## Directions
Type out all the records again exactly.

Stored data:
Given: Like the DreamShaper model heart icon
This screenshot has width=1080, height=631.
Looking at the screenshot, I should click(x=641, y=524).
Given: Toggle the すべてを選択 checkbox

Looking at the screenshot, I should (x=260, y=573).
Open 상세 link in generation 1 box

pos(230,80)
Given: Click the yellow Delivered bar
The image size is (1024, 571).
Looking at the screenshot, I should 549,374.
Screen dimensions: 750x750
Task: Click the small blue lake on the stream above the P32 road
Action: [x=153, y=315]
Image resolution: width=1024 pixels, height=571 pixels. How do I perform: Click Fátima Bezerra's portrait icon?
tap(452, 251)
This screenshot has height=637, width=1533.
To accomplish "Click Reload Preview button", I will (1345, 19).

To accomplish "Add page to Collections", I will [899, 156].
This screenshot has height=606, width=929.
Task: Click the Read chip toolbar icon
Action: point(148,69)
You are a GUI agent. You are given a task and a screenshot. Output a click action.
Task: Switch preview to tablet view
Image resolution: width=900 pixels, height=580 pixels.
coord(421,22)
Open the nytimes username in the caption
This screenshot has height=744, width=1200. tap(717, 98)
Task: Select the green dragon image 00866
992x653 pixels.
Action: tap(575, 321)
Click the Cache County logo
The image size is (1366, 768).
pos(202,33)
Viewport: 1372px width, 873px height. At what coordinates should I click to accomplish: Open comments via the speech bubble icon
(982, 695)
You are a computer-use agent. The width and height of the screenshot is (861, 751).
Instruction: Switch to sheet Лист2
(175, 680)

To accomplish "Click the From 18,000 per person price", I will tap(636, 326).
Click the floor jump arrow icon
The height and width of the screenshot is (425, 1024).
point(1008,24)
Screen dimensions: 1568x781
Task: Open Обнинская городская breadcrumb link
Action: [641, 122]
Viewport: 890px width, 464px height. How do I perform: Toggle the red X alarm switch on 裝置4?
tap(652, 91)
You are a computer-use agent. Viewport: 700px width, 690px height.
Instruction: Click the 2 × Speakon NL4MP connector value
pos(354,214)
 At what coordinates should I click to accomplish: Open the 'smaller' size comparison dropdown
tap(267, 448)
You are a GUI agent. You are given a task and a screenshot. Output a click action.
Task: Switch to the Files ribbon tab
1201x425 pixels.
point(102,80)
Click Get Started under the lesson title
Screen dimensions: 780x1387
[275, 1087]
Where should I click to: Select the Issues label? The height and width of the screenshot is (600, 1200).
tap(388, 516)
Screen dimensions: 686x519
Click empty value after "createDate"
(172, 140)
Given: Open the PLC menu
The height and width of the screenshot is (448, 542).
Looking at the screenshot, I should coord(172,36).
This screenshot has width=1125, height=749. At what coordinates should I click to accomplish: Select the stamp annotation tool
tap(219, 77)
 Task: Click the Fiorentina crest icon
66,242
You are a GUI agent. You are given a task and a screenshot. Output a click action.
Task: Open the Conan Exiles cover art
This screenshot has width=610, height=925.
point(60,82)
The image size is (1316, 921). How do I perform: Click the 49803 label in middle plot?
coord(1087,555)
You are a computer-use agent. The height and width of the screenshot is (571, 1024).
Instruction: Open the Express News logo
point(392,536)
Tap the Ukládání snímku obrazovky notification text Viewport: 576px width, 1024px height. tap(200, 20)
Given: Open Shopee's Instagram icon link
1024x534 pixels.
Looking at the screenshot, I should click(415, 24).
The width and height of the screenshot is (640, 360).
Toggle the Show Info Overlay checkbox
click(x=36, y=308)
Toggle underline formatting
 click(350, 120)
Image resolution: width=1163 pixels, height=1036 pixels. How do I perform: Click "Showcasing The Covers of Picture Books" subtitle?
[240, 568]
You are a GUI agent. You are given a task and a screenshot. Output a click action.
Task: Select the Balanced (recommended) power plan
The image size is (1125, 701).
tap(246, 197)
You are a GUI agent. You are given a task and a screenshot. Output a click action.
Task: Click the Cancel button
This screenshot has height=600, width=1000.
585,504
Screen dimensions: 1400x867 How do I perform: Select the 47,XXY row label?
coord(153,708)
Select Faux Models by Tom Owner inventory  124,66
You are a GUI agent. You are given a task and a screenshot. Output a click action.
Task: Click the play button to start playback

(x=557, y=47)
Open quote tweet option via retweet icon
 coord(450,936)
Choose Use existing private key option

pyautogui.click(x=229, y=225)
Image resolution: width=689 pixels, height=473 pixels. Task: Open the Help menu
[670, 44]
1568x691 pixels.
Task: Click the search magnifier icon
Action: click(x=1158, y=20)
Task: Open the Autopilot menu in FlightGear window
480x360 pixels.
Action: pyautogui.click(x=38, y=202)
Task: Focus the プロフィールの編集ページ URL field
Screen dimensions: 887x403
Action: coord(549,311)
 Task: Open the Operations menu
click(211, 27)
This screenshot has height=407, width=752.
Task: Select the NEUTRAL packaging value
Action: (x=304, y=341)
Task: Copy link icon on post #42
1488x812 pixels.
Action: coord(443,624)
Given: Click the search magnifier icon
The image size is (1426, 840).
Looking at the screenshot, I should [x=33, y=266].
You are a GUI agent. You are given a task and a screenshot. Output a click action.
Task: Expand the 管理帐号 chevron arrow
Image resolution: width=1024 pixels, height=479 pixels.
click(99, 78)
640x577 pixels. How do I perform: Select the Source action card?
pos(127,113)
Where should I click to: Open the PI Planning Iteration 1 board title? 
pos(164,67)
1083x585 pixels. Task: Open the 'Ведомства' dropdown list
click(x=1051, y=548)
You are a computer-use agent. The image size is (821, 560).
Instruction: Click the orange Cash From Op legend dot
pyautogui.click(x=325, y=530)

## Written answer
Given: Like the DreamShaper model heart icon
This screenshot has width=1080, height=631.
Looking at the screenshot, I should click(x=641, y=524).
Given: Toggle the すべてを選択 checkbox

Looking at the screenshot, I should (x=260, y=573).
Open 상세 link in generation 1 box

pos(230,80)
Given: Click the yellow Delivered bar
The image size is (1024, 571).
Looking at the screenshot, I should 549,374.
Screen dimensions: 750x750
Task: Click the small blue lake on the stream above the P32 road
Action: [x=153, y=315]
Image resolution: width=1024 pixels, height=571 pixels. How do I perform: Click Fátima Bezerra's portrait icon?
tap(452, 251)
This screenshot has height=637, width=1533.
To accomplish "Click Reload Preview button", I will (1345, 19).

To accomplish "Add page to Collections", I will [899, 156].
This screenshot has height=606, width=929.
Task: Click the Read chip toolbar icon
Action: point(148,69)
You are a GUI agent. You are given a task and a screenshot. Output a click action.
Task: Switch preview to tablet view
Image resolution: width=900 pixels, height=580 pixels.
coord(421,22)
Open the nytimes username in the caption
This screenshot has height=744, width=1200. tap(717, 98)
Task: Select the green dragon image 00866
992x653 pixels.
Action: tap(575, 321)
Click the Cache County logo
The image size is (1366, 768).
pos(202,33)
Viewport: 1372px width, 873px height. At what coordinates should I click to accomplish: Open comments via the speech bubble icon
(982, 695)
You are a computer-use agent. The width and height of the screenshot is (861, 751).
Instruction: Switch to sheet Лист2
(175, 680)

To accomplish "Click the From 18,000 per person price", I will tap(636, 326).
Click the floor jump arrow icon
The height and width of the screenshot is (425, 1024).
point(1008,24)
Screen dimensions: 1568x781
Task: Open Обнинская городская breadcrumb link
Action: [641, 122]
Viewport: 890px width, 464px height. How do I perform: Toggle the red X alarm switch on 裝置4?
tap(652, 91)
You are a computer-use agent. Viewport: 700px width, 690px height.
Instruction: Click the 2 × Speakon NL4MP connector value
pos(354,214)
 At what coordinates should I click to accomplish: Open the 'smaller' size comparison dropdown
tap(267, 448)
You are a GUI agent. You are given a task and a screenshot. Output a click action.
Task: Switch to the Files ribbon tab
1201x425 pixels.
point(102,80)
Click Get Started under the lesson title
Screen dimensions: 780x1387
[275, 1087]
Where should I click to: Select the Issues label? The height and width of the screenshot is (600, 1200).
tap(388, 516)
Screen dimensions: 686x519
Click empty value after "createDate"
(172, 140)
Given: Open the PLC menu
The height and width of the screenshot is (448, 542).
Looking at the screenshot, I should coord(172,36).
This screenshot has width=1125, height=749. At what coordinates should I click to accomplish: Select the stamp annotation tool
tap(219, 77)
 Task: Click the Fiorentina crest icon
66,242
You are a GUI agent. You are given a task and a screenshot. Output a click action.
Task: Open the Conan Exiles cover art
This screenshot has width=610, height=925.
point(60,82)
The image size is (1316, 921). How do I perform: Click the 49803 label in middle plot?
coord(1087,555)
You are a computer-use agent. The height and width of the screenshot is (571, 1024).
Instruction: Open the Express News logo
point(392,536)
Tap the Ukládání snímku obrazovky notification text Viewport: 576px width, 1024px height. tap(200, 20)
Given: Open Shopee's Instagram icon link
1024x534 pixels.
Looking at the screenshot, I should click(415, 24).
The width and height of the screenshot is (640, 360).
Toggle the Show Info Overlay checkbox
click(x=36, y=308)
Toggle underline formatting
 click(350, 120)
Image resolution: width=1163 pixels, height=1036 pixels. How do I perform: Click "Showcasing The Covers of Picture Books" subtitle?
[240, 568]
You are a GUI agent. You are given a task and a screenshot. Output a click action.
Task: Select the Balanced (recommended) power plan
The image size is (1125, 701).
tap(246, 197)
You are a GUI agent. You are given a task and a screenshot. Output a click action.
Task: Click the Cancel button
This screenshot has height=600, width=1000.
585,504
Screen dimensions: 1400x867 How do I perform: Select the 47,XXY row label?
coord(153,708)
Select Faux Models by Tom Owner inventory  124,66
You are a GUI agent. You are given a task and a screenshot. Output a click action.
Task: Click the play button to start playback

(x=557, y=47)
Open quote tweet option via retweet icon
 coord(450,936)
Choose Use existing private key option

pyautogui.click(x=229, y=225)
Image resolution: width=689 pixels, height=473 pixels. Task: Open the Help menu
[670, 44]
1568x691 pixels.
Task: Click the search magnifier icon
Action: click(x=1158, y=20)
Task: Open the Autopilot menu in FlightGear window
480x360 pixels.
Action: pyautogui.click(x=38, y=202)
Task: Focus the プロフィールの編集ページ URL field
Screen dimensions: 887x403
Action: coord(549,311)
 Task: Open the Operations menu
click(211, 27)
This screenshot has height=407, width=752.
Task: Select the NEUTRAL packaging value
Action: (x=304, y=341)
Task: Copy link icon on post #42
1488x812 pixels.
Action: coord(443,624)
Given: Click the search magnifier icon
The image size is (1426, 840).
Looking at the screenshot, I should [x=33, y=266].
You are a GUI agent. You are given a task and a screenshot. Output a click action.
Task: Expand the 管理帐号 chevron arrow
Image resolution: width=1024 pixels, height=479 pixels.
click(99, 78)
640x577 pixels. How do I perform: Select the Source action card?
pos(127,113)
Where should I click to: Open the PI Planning Iteration 1 board title? 
pos(164,67)
1083x585 pixels. Task: Open the 'Ведомства' dropdown list
click(x=1051, y=548)
You are a computer-use agent. The image size is (821, 560).
Instruction: Click the orange Cash From Op legend dot
pyautogui.click(x=325, y=530)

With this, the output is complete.